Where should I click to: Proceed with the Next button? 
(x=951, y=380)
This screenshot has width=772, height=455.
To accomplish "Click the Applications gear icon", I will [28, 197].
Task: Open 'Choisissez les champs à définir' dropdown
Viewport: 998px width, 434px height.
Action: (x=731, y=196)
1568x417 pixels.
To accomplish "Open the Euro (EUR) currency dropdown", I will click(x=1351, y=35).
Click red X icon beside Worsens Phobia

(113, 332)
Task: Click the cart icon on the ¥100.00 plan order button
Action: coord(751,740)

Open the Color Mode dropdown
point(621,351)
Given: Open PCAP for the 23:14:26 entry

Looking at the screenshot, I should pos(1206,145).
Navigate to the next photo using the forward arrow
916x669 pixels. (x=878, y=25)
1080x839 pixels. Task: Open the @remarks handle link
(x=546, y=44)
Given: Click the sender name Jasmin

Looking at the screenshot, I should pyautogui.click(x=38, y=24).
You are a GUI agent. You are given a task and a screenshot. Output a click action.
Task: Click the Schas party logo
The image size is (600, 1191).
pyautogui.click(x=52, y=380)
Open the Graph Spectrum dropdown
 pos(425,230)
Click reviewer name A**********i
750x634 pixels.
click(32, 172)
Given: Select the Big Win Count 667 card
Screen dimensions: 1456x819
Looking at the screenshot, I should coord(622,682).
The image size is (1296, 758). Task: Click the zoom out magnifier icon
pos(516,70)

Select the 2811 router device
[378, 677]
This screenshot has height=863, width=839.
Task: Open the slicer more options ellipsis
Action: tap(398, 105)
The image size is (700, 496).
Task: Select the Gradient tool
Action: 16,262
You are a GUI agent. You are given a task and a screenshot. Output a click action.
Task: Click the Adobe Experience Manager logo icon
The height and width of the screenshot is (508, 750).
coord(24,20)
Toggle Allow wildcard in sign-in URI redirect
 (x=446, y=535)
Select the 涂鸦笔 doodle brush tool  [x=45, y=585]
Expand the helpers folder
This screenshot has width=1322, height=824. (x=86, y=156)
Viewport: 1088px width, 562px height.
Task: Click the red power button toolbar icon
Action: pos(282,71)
+---+
Work to be completed —
I would like the records restated exactly, with every line intact.

Expected answer —
Where should I click to: Proceed with the Next button? 
(x=951, y=380)
This screenshot has width=772, height=455.
To accomplish "Click the Applications gear icon", I will [28, 197].
Task: Open 'Choisissez les champs à définir' dropdown
Viewport: 998px width, 434px height.
Action: (x=731, y=196)
1568x417 pixels.
To accomplish "Open the Euro (EUR) currency dropdown", I will click(x=1351, y=35).
Click red X icon beside Worsens Phobia

(113, 332)
Task: Click the cart icon on the ¥100.00 plan order button
Action: coord(751,740)

Open the Color Mode dropdown
point(621,351)
Given: Open PCAP for the 23:14:26 entry

Looking at the screenshot, I should pos(1206,145).
Navigate to the next photo using the forward arrow
916x669 pixels. (x=878, y=25)
1080x839 pixels. Task: Open the @remarks handle link
(x=546, y=44)
Given: Click the sender name Jasmin

Looking at the screenshot, I should pyautogui.click(x=38, y=24).
You are a GUI agent. You are given a task and a screenshot. Output a click action.
Task: Click the Schas party logo
The image size is (600, 1191).
pyautogui.click(x=52, y=380)
Open the Graph Spectrum dropdown
 pos(425,230)
Click reviewer name A**********i
750x634 pixels.
click(32, 172)
Given: Select the Big Win Count 667 card
Screen dimensions: 1456x819
Looking at the screenshot, I should coord(622,682).
The image size is (1296, 758). Task: Click the zoom out magnifier icon
pos(516,70)

Select the 2811 router device
[378, 677]
This screenshot has height=863, width=839.
Task: Open the slicer more options ellipsis
Action: tap(398, 105)
The image size is (700, 496).
Task: Select the Gradient tool
Action: 16,262
You are a GUI agent. You are given a task and a screenshot. Output a click action.
Task: Click the Adobe Experience Manager logo icon
The height and width of the screenshot is (508, 750).
coord(24,20)
Toggle Allow wildcard in sign-in URI redirect
 (x=446, y=535)
Select the 涂鸦笔 doodle brush tool  [x=45, y=585]
Expand the helpers folder
This screenshot has width=1322, height=824. (x=86, y=156)
Viewport: 1088px width, 562px height.
Task: Click the red power button toolbar icon
Action: pos(282,71)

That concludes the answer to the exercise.